• **What the task requires**: Output the data word for word. Begin at its first line and end at the line with "パチスロ実戦１０年１２月収支 (418, 1316)".

• **Record excerpts**:
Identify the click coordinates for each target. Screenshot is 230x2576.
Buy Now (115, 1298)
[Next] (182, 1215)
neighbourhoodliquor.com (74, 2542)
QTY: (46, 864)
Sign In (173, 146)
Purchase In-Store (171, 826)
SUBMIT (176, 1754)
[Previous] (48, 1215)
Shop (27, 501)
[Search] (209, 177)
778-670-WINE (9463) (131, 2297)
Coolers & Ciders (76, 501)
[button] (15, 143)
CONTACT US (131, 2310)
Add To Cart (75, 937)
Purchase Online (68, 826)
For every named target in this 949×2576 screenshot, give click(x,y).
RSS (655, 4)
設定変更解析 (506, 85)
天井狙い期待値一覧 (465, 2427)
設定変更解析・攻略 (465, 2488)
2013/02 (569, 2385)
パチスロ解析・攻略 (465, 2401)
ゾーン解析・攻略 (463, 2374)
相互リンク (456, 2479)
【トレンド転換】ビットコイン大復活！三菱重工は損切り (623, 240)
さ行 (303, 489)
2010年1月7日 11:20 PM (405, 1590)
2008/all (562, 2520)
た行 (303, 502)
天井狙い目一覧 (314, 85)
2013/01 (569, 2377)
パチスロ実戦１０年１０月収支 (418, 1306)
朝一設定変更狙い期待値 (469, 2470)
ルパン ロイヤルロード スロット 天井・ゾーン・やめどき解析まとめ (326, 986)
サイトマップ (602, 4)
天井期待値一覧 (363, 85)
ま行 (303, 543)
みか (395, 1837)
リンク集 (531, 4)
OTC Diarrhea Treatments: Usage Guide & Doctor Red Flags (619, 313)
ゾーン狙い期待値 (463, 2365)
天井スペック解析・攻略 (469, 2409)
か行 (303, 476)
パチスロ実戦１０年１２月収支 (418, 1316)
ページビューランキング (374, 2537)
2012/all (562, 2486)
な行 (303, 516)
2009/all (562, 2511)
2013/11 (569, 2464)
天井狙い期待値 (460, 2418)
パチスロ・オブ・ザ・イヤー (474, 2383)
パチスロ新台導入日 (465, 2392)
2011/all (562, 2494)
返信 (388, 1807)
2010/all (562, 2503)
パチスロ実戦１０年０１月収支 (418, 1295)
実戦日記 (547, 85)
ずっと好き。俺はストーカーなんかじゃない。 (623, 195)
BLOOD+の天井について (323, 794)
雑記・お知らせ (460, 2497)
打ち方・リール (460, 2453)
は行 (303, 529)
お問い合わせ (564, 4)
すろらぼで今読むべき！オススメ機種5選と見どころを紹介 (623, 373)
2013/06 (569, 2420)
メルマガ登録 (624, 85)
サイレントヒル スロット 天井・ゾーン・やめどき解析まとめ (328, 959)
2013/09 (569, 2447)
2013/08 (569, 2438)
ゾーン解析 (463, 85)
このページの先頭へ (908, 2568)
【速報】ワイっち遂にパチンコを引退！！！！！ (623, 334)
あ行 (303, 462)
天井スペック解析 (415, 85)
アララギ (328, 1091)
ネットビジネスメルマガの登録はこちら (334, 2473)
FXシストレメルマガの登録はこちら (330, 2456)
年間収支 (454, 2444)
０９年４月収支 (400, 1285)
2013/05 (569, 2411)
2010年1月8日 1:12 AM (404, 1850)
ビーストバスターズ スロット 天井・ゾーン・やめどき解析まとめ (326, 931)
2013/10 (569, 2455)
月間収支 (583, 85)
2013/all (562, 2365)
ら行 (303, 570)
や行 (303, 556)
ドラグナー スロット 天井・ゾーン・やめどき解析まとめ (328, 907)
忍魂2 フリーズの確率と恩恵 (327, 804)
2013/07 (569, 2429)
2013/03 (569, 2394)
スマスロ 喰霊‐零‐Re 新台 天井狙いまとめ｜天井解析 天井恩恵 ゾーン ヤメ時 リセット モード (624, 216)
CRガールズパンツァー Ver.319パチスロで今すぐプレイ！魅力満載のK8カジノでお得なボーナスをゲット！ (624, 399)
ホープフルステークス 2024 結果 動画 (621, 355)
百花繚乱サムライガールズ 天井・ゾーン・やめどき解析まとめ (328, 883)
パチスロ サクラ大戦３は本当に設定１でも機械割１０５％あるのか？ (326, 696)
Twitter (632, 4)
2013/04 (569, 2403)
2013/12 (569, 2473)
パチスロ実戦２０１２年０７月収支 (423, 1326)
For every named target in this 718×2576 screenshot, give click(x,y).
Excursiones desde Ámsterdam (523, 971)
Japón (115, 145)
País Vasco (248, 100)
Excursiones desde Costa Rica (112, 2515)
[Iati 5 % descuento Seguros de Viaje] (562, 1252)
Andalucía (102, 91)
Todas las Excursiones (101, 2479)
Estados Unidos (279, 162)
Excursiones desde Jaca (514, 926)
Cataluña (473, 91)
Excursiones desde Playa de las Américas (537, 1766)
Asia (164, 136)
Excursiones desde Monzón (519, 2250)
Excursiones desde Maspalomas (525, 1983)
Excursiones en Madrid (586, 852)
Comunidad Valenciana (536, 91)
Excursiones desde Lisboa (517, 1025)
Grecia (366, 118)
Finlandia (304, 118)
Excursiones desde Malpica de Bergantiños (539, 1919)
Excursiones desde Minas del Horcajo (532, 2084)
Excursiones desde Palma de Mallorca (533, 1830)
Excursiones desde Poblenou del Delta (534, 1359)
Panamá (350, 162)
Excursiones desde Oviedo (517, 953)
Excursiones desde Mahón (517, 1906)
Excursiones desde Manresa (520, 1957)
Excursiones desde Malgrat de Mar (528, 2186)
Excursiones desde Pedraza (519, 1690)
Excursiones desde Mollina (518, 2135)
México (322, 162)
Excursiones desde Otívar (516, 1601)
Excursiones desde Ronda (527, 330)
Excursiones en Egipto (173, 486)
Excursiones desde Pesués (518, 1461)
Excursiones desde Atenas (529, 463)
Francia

• **Solution to this problem**:
Identify the click coordinates for each target. Screenshot is 230x2576.
Buy Now (115, 1298)
[Next] (182, 1215)
neighbourhoodliquor.com (74, 2542)
QTY: (46, 864)
Sign In (173, 146)
Purchase In-Store (171, 826)
SUBMIT (176, 1754)
[Previous] (48, 1215)
Shop (27, 501)
[Search] (209, 177)
778-670-WINE (9463) (131, 2297)
Coolers & Ciders (76, 501)
[button] (15, 143)
CONTACT US (131, 2310)
Add To Cart (75, 937)
Purchase Online (68, 826)
For every named target in this 949×2576 screenshot, give click(x,y).
RSS (655, 4)
設定変更解析 (506, 85)
天井狙い期待値一覧 (465, 2427)
設定変更解析・攻略 (465, 2488)
2013/02 (569, 2385)
パチスロ解析・攻略 (465, 2401)
ゾーン解析・攻略 (463, 2374)
相互リンク (456, 2479)
【トレンド転換】ビットコイン大復活！三菱重工は損切り (623, 240)
さ行 (303, 489)
2010年1月7日 11:20 PM (405, 1590)
2008/all (562, 2520)
た行 (303, 502)
天井狙い目一覧 (314, 85)
2013/01 (569, 2377)
パチスロ実戦１０年１０月収支 (418, 1306)
朝一設定変更狙い期待値 (469, 2470)
ルパン ロイヤルロード スロット 天井・ゾーン・やめどき解析まとめ (326, 986)
サイトマップ (602, 4)
天井期待値一覧 (363, 85)
ま行 (303, 543)
みか (395, 1837)
リンク集 (531, 4)
OTC Diarrhea Treatments: Usage Guide & Doctor Red Flags (619, 313)
ゾーン狙い期待値 (463, 2365)
天井スペック解析・攻略 (469, 2409)
か行 (303, 476)
パチスロ実戦１０年１２月収支 (418, 1316)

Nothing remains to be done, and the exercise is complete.